### TEXT TO READ

◆ ◆ ◆ ◆

By responding to allegations about its involvement in DRC, Rwanda has allowed its detractors to define the debate
Over the
last two months, there has been a barrage of attacks against Rwanda
accusing it of involvement in the Democratic Republic of Congo by
supporting rebels hostile to the regime in Kinshasa. The nature of these
accusations is shocking but not surprising. However, what has been
frustrating is the response of Kigali. They have allowed themselves to
be drawn into the wrong debate i.e. on whether they are aiding rebels
fighting Kinshasa. In the process, Rwanda has handed its critics a
public relations coup.
For
Rwanda, the problem is even more pronounced. In geo politics, there is
what is known as the “margin of error.” This refers the ratio of a given
mistake and the consequences of that mistake. When even a small mistake
can have catastrophic consequences, the concerned party has to be
hypersensitive. This is most evident in airport security. Here is the
stereotypical profile of a terrorist: male, in twenties or thirties,
largely Muslim from an Arab country; and of course we have also had a
black (remember the Nigeria underwear bomber?) and Richard Reid, the
shoe bomber (who had a white father and a black mother) as terrorists as
well. We can infer that it is very unlikely that an 80-year old white
woman from Kansas would be a terrorist.
However,
because the margin of error is very small and the cost of even a small
slip can be catastrophic, airports do not take anyone for granted.

◆ ◆ ◆ ◆

(Source data)

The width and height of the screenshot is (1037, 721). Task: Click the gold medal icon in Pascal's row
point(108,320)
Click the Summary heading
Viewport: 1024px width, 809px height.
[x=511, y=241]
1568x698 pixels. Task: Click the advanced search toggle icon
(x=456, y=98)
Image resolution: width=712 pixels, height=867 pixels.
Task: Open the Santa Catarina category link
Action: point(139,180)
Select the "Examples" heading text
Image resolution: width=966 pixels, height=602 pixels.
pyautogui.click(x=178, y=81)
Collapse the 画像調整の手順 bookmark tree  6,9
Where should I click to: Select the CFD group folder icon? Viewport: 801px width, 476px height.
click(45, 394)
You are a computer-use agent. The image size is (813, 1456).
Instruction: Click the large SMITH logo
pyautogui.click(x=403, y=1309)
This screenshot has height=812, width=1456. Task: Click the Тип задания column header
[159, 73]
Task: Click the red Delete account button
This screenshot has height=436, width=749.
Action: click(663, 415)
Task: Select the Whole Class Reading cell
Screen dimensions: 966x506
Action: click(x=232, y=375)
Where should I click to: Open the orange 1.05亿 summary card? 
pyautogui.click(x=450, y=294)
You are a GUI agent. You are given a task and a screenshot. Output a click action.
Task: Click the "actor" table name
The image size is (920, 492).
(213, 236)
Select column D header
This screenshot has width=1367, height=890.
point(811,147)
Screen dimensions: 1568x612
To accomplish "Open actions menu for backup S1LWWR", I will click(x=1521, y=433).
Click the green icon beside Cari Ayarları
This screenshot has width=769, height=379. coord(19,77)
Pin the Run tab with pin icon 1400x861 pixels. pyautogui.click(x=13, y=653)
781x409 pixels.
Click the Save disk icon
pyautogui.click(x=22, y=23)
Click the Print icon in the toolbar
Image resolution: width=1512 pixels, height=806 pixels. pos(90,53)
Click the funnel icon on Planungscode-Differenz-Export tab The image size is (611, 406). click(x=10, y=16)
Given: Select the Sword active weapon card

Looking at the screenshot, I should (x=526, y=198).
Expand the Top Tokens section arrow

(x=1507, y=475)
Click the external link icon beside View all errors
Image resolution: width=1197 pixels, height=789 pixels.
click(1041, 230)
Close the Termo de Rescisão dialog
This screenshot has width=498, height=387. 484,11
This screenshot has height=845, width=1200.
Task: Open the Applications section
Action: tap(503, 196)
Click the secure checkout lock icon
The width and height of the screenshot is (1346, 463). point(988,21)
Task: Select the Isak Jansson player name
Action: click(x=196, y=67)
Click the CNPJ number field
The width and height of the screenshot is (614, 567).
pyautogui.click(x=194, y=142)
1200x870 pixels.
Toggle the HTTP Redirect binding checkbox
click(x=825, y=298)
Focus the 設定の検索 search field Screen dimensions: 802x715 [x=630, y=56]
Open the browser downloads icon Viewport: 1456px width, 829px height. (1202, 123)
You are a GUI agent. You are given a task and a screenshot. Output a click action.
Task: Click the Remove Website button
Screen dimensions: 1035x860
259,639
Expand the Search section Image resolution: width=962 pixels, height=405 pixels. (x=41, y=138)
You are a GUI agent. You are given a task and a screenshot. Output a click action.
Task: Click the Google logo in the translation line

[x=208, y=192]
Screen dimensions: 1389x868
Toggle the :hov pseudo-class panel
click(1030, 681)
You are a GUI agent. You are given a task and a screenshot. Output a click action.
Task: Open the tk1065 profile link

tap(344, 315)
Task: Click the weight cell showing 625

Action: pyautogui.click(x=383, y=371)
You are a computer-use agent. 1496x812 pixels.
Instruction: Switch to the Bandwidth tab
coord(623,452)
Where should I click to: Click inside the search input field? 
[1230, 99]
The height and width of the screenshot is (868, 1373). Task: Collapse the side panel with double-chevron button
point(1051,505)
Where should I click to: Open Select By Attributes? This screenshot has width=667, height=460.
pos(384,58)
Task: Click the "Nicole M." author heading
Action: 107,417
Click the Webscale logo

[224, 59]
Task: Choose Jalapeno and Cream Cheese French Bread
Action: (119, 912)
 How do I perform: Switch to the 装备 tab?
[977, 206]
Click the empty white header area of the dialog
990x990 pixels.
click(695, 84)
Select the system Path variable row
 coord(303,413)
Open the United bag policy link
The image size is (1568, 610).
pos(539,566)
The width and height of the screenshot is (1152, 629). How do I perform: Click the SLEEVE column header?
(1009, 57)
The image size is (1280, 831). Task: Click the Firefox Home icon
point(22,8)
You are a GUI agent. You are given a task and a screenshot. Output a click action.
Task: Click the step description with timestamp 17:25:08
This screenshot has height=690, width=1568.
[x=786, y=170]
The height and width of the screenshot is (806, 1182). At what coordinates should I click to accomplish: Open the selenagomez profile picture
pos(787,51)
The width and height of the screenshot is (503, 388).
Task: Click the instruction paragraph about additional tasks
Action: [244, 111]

◆ ◆ ◆ ◆

### STATED PROBLEM 1
In the Rwanda article, who is named as very unlikely to be a terrorist?
### STATED PROBLEM 2
Print the lines of the rows between the line holding "Where should I click to: Open the" and the line holding "Action: tap(503, 196)", inclusive.

### RIGHT ANSWER 1
An 80-year-old white woman from Kansas.

### RIGHT ANSWER 2
Where should I click to: Open the orange 1.05亿 summary card? 
pyautogui.click(x=450, y=294)
You are a GUI agent. You are given a task and a screenshot. Output a click action.
Task: Click the "actor" table name
The image size is (920, 492).
(213, 236)
Select column D header
This screenshot has width=1367, height=890.
point(811,147)
Screen dimensions: 1568x612
To accomplish "Open actions menu for backup S1LWWR", I will click(x=1521, y=433).
Click the green icon beside Cari Ayarları
This screenshot has width=769, height=379. coord(19,77)
Pin the Run tab with pin icon 1400x861 pixels. pyautogui.click(x=13, y=653)
781x409 pixels.
Click the Save disk icon
pyautogui.click(x=22, y=23)
Click the Print icon in the toolbar
Image resolution: width=1512 pixels, height=806 pixels. pos(90,53)
Click the funnel icon on Planungscode-Differenz-Export tab The image size is (611, 406). click(x=10, y=16)
Given: Select the Sword active weapon card

Looking at the screenshot, I should (x=526, y=198).
Expand the Top Tokens section arrow

(x=1507, y=475)
Click the external link icon beside View all errors
Image resolution: width=1197 pixels, height=789 pixels.
click(1041, 230)
Close the Termo de Rescisão dialog
This screenshot has width=498, height=387. 484,11
This screenshot has height=845, width=1200.
Task: Open the Applications section
Action: tap(503, 196)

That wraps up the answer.